--- start ---
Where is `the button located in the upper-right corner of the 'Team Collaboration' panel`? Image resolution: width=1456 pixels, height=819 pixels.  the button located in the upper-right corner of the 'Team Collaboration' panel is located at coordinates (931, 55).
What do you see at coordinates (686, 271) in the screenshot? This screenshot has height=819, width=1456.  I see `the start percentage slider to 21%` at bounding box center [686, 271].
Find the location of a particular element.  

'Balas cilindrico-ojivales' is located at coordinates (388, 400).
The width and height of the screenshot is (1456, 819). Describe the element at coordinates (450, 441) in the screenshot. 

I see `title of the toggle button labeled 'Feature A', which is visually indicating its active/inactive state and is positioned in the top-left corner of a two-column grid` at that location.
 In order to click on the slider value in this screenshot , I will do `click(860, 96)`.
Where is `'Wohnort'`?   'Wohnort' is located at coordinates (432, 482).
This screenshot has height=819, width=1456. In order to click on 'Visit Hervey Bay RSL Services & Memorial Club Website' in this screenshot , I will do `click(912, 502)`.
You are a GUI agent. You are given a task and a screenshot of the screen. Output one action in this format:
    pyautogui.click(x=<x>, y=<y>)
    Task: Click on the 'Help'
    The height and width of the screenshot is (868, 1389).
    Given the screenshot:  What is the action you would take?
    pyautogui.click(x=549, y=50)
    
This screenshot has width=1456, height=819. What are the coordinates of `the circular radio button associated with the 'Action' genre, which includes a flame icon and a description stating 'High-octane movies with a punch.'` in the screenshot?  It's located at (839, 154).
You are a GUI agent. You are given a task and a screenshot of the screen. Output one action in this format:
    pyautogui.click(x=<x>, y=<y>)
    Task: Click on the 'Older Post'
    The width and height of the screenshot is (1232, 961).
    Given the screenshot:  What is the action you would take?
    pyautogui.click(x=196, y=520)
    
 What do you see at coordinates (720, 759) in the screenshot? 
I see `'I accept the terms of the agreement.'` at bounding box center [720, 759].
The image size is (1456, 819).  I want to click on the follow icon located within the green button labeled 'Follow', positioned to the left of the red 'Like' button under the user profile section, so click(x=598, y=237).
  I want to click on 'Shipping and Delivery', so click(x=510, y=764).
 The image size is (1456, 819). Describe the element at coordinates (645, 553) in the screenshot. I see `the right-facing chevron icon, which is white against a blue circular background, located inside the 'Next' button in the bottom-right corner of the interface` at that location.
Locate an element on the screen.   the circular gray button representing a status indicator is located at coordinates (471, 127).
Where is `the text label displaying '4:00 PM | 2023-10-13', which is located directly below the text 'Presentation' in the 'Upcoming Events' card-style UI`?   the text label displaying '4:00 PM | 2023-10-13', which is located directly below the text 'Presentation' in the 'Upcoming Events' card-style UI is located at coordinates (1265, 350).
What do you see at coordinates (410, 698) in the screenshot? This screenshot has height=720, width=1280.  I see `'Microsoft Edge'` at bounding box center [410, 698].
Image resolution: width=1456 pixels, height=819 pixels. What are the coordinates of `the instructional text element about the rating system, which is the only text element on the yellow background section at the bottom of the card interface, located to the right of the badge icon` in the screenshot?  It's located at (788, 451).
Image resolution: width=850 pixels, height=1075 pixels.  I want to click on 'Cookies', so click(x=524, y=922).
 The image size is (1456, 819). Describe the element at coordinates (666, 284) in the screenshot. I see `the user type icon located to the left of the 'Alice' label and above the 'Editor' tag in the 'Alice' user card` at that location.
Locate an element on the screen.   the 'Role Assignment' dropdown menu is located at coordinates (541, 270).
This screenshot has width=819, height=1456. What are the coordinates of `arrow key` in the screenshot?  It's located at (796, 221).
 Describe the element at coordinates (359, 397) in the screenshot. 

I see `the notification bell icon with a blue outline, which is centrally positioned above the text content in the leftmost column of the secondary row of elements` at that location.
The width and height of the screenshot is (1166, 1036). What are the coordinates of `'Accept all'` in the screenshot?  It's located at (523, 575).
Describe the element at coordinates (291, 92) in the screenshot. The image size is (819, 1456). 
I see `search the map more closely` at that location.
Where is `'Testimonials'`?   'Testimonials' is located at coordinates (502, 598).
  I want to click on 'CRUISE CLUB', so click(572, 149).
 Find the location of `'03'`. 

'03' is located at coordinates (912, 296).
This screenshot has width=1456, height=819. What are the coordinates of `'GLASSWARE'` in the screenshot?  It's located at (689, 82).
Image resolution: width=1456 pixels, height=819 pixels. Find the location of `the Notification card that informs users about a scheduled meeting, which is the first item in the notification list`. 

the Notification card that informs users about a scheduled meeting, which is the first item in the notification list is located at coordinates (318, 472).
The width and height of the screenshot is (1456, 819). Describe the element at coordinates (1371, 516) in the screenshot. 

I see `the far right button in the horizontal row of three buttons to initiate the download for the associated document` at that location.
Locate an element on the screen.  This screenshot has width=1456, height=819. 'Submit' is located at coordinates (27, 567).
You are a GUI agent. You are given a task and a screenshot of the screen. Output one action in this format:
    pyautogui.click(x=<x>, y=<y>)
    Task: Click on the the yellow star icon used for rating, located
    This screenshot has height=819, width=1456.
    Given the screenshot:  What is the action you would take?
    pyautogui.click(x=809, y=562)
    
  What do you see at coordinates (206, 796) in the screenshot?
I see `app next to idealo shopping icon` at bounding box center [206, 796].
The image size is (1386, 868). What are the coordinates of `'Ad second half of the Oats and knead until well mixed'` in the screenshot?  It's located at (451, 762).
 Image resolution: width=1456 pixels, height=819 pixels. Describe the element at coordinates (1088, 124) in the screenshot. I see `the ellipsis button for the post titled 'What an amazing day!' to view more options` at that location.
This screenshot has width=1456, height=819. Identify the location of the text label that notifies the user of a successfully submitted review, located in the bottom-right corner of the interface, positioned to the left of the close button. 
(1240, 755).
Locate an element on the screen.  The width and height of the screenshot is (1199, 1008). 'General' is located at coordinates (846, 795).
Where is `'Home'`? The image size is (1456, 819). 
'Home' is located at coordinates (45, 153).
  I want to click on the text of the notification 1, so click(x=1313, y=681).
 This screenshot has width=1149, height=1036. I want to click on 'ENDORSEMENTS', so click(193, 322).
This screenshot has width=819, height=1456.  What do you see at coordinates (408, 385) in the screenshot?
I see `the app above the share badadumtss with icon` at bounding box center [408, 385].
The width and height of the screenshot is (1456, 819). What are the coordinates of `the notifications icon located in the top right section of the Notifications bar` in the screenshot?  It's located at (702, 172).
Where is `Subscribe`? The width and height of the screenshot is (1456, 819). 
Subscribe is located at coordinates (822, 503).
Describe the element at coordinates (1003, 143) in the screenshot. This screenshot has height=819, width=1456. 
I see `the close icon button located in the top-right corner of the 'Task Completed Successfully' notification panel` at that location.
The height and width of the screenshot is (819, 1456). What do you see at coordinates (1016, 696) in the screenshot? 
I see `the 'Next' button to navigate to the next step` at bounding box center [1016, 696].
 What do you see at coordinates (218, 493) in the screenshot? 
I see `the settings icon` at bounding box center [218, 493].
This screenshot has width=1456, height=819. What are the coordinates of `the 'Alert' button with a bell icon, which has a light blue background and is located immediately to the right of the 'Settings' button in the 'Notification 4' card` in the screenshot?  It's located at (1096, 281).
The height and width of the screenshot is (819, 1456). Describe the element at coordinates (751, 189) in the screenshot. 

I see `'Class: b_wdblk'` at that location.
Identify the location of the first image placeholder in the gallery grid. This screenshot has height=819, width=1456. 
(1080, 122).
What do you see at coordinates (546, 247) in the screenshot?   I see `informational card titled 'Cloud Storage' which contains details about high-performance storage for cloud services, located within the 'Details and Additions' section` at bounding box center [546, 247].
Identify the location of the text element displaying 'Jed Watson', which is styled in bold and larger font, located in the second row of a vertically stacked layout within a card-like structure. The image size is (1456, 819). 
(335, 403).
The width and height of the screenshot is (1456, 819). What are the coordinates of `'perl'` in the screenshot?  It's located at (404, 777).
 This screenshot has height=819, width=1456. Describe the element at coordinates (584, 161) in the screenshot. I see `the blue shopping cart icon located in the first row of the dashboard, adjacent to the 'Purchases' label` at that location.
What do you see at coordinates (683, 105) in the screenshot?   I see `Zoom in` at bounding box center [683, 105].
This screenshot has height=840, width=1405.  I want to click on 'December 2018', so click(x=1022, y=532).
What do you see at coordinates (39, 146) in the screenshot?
--- end ---
Directions: Retype the rows above word for word, from the line with "coordinates (432, 482)." to the line with "so click(x=598, y=237).", including both of those lines.

Solution for this problem:
Where is `'Wohnort'`?   'Wohnort' is located at coordinates (432, 482).
This screenshot has height=819, width=1456. In order to click on 'Visit Hervey Bay RSL Services & Memorial Club Website' in this screenshot , I will do `click(912, 502)`.
You are a GUI agent. You are given a task and a screenshot of the screen. Output one action in this format:
    pyautogui.click(x=<x>, y=<y>)
    Task: Click on the 'Help'
    The height and width of the screenshot is (868, 1389).
    Given the screenshot:  What is the action you would take?
    pyautogui.click(x=549, y=50)
    
This screenshot has width=1456, height=819. What are the coordinates of `the circular radio button associated with the 'Action' genre, which includes a flame icon and a description stating 'High-octane movies with a punch.'` in the screenshot?  It's located at (839, 154).
You are a GUI agent. You are given a task and a screenshot of the screen. Output one action in this format:
    pyautogui.click(x=<x>, y=<y>)
    Task: Click on the 'Older Post'
    The width and height of the screenshot is (1232, 961).
    Given the screenshot:  What is the action you would take?
    pyautogui.click(x=196, y=520)
    
 What do you see at coordinates (720, 759) in the screenshot? 
I see `'I accept the terms of the agreement.'` at bounding box center [720, 759].
The image size is (1456, 819).  I want to click on the follow icon located within the green button labeled 'Follow', positioned to the left of the red 'Like' button under the user profile section, so click(x=598, y=237).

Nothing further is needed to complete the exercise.